I grinned back. “I suppose I must, at this point.”
He dropped his sleeve back down and nodded smugly. “I fell out of a tree when I was a kid and broke my arm.”
“That’s not a very good story.”
“Ahh, but you still asked for it, and that’s the point. So, what are you doing out wandering around?”
“I was going to go down to find some sort of food. I was getting a little hungry up there wallowing.”
Liam instantly jumped up and started toward me. “I’ll go with you, he said, gesturing for me to leave the room. “I could use some food myself, too. Plus, I don’t know what we actually have in the house, so we might have to order something in, and I definitely don’t want to miss that.”
There was indeed no food in the kitchen, so we ended up ordering pizza for everyone in the house. Luke had gotten back from the gym and was starving, so we ended up getting a ton, but I didn’t mind. They ordered from some local place, and it was better than any pizza I had ever had back home.
“So,” Luke said through a full mouth of cheese, “did you get a chance to watch the video yet?”
“Which one?” I asked, dunking the crust of my bread into the remains of a marinara sauce.
“What do you mean which one? We’ve got two videos that you were even in, and I don’t think we’ve done more than import the footage from the exorcism yet.”
“Oh, is the video from the Peter’s Building completely done, then?” He and Liam both nodded excitedly. “Then no, I haven’t seen it yet. Maybe we should have a movie night for it?”
“You guys can do whatever you want,” said Caitlin, as she piled up a plate with a few more slices of pizza, “but I, at least, am going back to my room to work on our next project.”
“Is it your room if you don’t even live here?” Liam asked as she walked away. She just flipped him off and kept walking.
“Well,” Liam said, grabbing the leftover pizza boxes, “I would be up for a movie night.” Luke nodded. “Shall we all head to the living room?”
We sat down on the pristine couches, plates full of pizza that I was worried about dropping, and Liam cast the video from his phone.
“What’s up, everybody!

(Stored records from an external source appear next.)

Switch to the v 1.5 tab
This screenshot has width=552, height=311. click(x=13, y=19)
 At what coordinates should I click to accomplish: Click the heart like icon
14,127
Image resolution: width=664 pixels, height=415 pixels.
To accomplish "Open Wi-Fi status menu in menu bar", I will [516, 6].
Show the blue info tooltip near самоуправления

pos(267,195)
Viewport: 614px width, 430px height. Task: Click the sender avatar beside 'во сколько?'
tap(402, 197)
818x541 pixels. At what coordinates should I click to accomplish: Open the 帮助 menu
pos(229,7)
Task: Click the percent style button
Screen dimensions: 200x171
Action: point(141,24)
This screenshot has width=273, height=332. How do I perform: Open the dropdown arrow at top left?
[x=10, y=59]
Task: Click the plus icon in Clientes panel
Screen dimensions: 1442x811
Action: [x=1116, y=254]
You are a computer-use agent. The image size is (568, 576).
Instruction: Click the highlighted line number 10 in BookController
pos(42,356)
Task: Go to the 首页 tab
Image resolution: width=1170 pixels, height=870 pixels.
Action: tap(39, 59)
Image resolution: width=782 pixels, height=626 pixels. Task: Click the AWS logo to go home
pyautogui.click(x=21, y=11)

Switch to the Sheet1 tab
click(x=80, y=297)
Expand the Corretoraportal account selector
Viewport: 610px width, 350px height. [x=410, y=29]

We’re Luke and Liam, and we’re here today visiting the Peter’s Building! This one might be familiar to you guys - we just visited this building not too long ago, but we’re here under different circumstances. This time, we brought someone who can see ghosts with us! Let’s back up and Introduce you to Andi!”
The scene cut to us in the car - the section they’d filmed when we were driving to the Peter’s Building. You could barely see anything because of the dark, but then Luke had turned on a small light to get a better shot.
“Stop!” I said, and Liam immediately reached out to pause the video.
There, in the corner of the screen, sitting right next to me in the car, was the little girl I’d seen in the original video.